◆ ЗАДАНИЕ ◆
Что сделал учитель Нехворайко, чтобы лошади его отряда не тонули в болотах, согласно отрывку о «Чевенгуре»?

◆ ИСХОДНЫЙ ТЕКСТ ◆
____

Все это потом было сломано, конечно, оттеснено в сторону, растоптано. Но в жизни не было момента, когда она так реально была приближена к международным идеалам. То, что Ленин говорил о строительстве государства, общества нового типа, все это было верно, но для Ленина все было более вопросом власти, создания практической опоры, для нас же было воздухом, которым мы дышали, веря в новое и отвергая старое».

Во второй части «Чевенгура» Платонов (одним из первых это заметил Л. Шубин) одевает в художественную плоть, превращает в образы идейную разноголосицу, проекты, лозунги первых послереволюционных лет. Роман становится энциклопедией социального творчества и социального прожектерства, тотальной проверкой «всемирного опыта человечества» на той земле, которая только что иссыхала от зноя или мокла «под косым дождем, под низким, белым, бесконечным небом», среди тех людей, которые мучились, выживали, смиренно умирали, были «вонючим тестом», но вдруг получили возможность положить свою руку на штурвал истории.

Стилистический камертон «Путешествия с открытым сердцем» обнаруживается на первой же странице, в первой танке (глава восьмая).

«Город Новохоперск, пока ехал туда Александр Дванов, был завоеван казаками, но отряд учителя Нехворайко сумел выжить их из города. Всюду вокруг Новохоперска было сухое место, а один подступ, что с реки, занят болотами; здесь казаки несли слабую бдительность, рассчитывая на непроходимость.

Но учитель Нехворайко обул своих лошадей в лапти, чтобы они не тонули, и в одну нелюдимую ночь занял город, а казаков вышиб в заболоченную долину, где они остались надолго, потому что их лошади были босые».

____

◆ НАБОР СТРОК ◆
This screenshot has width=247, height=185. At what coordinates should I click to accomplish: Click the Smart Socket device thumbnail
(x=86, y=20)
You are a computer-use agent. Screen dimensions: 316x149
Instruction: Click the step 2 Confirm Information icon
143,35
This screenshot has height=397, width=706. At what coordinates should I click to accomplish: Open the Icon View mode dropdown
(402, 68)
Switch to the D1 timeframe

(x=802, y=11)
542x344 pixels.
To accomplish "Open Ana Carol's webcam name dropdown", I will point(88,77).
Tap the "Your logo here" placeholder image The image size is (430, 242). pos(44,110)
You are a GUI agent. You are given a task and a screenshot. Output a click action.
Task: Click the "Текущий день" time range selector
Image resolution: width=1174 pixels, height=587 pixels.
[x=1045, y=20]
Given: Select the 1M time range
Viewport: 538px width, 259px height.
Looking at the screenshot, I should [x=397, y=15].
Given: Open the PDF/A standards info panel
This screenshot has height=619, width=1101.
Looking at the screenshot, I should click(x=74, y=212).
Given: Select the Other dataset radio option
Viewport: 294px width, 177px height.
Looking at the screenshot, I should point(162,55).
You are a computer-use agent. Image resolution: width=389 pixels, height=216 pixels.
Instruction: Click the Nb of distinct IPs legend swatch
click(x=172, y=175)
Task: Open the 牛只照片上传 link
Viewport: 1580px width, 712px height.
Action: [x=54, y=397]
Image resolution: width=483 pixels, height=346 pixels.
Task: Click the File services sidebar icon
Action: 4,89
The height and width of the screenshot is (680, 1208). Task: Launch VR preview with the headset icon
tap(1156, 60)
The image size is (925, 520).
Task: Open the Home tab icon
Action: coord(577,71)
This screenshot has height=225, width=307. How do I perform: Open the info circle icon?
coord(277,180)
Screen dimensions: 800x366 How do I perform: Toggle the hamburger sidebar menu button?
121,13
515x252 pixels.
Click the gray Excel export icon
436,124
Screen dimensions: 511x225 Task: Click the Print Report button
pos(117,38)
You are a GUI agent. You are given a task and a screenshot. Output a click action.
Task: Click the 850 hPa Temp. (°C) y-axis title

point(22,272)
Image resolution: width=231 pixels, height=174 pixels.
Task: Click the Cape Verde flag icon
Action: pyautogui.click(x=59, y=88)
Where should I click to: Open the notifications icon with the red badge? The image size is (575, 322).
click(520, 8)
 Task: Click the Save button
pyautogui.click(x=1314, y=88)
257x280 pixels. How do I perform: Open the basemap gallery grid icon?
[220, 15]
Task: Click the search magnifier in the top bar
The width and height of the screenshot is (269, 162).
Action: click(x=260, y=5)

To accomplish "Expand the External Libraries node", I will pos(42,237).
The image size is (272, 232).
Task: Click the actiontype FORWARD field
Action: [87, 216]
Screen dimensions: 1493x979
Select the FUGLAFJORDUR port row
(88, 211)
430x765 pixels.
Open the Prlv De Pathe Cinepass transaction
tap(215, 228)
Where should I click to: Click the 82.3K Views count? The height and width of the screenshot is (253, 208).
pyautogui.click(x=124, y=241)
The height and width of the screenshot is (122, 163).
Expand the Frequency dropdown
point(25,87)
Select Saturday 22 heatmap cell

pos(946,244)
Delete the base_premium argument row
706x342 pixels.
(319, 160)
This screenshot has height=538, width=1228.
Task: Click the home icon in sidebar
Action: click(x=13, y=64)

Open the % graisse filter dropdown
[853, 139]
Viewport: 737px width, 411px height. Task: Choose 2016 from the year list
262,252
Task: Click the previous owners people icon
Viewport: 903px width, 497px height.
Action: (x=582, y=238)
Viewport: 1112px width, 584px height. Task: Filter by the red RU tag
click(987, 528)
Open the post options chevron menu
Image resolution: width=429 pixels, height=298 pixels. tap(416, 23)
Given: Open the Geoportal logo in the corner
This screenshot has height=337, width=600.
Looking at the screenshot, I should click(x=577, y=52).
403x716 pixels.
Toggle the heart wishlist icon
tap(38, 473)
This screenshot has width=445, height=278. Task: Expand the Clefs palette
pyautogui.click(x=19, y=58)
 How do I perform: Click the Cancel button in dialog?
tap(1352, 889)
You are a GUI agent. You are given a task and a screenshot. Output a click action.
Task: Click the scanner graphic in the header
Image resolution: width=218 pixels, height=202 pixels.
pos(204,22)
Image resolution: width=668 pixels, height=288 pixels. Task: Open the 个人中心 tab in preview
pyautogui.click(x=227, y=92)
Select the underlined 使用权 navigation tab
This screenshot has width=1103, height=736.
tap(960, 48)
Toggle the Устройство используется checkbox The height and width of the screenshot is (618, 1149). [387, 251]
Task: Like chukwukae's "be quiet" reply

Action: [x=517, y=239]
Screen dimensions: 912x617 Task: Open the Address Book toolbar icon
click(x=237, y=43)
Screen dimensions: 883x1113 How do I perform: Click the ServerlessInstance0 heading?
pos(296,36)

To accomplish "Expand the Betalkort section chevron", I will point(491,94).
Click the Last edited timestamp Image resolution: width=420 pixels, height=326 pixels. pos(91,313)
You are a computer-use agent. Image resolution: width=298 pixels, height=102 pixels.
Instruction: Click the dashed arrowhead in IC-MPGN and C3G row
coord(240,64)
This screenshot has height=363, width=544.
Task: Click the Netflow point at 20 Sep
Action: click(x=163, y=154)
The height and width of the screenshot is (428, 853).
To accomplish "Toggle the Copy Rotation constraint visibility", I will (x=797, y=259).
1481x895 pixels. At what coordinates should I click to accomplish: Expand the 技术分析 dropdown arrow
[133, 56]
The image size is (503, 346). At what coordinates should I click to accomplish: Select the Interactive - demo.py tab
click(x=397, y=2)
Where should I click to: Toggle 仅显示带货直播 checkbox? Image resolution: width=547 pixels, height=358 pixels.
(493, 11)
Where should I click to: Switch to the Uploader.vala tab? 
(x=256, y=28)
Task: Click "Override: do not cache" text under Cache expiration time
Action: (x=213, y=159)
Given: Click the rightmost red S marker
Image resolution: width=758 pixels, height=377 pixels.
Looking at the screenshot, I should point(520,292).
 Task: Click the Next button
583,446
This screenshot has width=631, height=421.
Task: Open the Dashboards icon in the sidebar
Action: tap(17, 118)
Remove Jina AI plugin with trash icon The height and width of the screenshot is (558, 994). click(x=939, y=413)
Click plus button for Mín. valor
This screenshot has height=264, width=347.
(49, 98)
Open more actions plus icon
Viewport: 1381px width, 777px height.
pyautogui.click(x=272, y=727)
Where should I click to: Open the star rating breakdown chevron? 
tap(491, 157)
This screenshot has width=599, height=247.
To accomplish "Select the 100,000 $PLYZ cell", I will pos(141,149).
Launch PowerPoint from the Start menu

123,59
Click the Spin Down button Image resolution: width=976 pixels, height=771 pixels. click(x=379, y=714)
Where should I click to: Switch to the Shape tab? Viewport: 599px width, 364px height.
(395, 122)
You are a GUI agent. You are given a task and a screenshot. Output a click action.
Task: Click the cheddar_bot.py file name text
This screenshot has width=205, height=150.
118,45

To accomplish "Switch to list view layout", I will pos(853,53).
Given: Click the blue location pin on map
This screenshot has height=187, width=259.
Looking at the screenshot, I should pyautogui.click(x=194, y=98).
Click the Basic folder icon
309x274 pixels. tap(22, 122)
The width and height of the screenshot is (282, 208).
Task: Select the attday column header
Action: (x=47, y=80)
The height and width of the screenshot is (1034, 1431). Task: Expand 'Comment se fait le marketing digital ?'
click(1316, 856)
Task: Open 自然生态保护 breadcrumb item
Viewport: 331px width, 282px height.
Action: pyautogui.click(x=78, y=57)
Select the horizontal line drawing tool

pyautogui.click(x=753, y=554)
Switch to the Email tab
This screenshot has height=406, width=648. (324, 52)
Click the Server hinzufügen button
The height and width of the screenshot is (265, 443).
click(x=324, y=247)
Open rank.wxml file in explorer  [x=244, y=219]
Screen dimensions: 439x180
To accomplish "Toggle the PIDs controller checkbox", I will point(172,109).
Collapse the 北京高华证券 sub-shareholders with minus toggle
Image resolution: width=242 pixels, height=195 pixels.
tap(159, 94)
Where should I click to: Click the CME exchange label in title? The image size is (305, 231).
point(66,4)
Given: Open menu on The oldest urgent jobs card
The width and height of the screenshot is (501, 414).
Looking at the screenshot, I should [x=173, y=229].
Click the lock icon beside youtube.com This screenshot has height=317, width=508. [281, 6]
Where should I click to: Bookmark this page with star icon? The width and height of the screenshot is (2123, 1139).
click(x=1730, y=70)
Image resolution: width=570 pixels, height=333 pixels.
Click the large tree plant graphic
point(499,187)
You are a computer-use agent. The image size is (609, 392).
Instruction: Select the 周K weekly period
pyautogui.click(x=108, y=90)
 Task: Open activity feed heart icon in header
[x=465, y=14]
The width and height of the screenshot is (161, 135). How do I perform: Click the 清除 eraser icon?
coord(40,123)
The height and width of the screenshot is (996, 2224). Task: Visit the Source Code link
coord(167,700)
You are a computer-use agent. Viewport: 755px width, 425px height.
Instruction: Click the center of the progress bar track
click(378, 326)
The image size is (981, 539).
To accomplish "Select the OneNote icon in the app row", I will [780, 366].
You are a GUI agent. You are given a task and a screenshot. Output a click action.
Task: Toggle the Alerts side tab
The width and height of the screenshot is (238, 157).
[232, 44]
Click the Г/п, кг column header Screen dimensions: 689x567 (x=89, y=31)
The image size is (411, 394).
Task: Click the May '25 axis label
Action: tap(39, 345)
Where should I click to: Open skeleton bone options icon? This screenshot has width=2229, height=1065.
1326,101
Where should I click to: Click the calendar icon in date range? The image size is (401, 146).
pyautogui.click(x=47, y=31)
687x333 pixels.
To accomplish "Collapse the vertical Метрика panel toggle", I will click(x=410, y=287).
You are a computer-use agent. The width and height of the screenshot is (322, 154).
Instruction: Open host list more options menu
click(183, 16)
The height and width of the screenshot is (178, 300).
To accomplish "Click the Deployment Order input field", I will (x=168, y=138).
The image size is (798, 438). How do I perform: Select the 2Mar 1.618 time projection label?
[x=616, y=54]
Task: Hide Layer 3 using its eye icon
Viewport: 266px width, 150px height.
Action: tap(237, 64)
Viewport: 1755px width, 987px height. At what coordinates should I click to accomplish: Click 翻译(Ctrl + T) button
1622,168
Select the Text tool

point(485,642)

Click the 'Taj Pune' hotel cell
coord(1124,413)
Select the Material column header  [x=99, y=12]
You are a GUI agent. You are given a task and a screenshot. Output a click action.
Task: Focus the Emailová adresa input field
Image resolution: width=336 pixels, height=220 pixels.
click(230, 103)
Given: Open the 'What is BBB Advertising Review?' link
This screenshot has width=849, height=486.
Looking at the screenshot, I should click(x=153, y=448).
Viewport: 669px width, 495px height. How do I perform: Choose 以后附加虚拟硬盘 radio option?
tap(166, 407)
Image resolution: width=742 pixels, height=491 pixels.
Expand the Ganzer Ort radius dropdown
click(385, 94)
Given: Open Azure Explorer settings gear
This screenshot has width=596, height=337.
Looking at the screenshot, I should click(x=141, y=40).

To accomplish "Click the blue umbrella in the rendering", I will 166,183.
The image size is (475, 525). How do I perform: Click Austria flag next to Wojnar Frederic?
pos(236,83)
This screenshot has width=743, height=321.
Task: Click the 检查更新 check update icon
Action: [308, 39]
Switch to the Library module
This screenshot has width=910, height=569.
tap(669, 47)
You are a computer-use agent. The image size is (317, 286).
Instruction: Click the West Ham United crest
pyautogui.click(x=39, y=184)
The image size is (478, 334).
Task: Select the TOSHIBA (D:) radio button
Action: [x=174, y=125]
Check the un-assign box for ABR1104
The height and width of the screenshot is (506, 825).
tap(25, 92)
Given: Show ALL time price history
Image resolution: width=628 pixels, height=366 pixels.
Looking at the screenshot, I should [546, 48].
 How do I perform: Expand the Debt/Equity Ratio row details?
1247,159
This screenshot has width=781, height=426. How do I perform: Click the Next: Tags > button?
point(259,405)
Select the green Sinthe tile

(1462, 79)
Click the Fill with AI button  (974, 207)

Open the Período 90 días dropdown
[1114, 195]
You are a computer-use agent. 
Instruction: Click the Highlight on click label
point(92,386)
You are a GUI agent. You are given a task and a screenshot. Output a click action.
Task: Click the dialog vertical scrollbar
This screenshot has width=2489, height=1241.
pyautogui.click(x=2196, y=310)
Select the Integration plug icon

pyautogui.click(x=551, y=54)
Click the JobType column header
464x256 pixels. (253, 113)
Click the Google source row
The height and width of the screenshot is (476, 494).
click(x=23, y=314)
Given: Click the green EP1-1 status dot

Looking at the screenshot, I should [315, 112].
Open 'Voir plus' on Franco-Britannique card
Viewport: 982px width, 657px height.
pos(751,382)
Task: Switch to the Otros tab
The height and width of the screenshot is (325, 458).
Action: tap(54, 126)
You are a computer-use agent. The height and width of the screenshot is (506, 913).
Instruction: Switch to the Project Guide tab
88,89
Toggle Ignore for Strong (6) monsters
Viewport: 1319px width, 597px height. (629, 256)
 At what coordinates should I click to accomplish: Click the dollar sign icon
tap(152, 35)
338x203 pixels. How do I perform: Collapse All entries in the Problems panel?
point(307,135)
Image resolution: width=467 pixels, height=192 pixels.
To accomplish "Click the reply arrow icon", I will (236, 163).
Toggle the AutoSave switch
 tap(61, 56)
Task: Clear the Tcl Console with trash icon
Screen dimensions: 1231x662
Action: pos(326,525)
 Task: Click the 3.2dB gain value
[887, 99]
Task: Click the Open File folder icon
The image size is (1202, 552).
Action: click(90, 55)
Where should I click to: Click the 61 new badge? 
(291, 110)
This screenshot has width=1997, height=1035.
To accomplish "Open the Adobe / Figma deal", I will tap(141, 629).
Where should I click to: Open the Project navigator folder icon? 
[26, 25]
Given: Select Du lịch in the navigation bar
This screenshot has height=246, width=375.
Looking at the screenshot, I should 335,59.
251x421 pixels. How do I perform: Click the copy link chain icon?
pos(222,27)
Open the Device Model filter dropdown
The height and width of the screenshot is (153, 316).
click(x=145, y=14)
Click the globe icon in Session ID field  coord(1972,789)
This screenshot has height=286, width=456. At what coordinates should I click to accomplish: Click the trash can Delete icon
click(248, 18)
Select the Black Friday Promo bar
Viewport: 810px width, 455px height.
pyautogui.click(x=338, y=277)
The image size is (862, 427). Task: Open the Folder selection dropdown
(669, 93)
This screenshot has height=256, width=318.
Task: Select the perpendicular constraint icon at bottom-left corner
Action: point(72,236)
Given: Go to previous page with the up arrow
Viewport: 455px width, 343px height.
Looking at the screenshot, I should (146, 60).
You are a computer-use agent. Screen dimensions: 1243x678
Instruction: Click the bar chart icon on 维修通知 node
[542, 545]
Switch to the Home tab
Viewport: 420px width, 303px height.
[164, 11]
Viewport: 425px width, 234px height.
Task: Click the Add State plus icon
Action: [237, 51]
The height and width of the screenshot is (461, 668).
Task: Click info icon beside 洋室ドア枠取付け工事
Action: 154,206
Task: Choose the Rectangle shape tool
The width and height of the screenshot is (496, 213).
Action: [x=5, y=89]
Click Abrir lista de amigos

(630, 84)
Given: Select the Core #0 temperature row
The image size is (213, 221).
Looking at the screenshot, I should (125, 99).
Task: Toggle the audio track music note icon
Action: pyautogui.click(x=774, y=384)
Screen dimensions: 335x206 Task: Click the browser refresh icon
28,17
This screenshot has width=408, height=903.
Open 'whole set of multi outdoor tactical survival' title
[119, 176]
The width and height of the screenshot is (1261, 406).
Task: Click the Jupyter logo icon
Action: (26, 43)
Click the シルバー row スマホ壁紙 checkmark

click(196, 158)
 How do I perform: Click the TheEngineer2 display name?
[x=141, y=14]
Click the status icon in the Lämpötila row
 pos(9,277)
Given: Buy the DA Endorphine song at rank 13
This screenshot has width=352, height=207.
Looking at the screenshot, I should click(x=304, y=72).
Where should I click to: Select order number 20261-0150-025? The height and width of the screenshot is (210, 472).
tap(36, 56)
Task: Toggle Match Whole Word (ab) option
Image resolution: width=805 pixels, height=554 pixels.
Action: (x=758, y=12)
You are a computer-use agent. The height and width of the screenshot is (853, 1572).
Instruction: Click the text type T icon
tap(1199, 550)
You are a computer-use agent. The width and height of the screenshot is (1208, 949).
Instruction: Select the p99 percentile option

____

◆ РЕШЕНИЕ ◆
Он обул своих лошадей в лапти.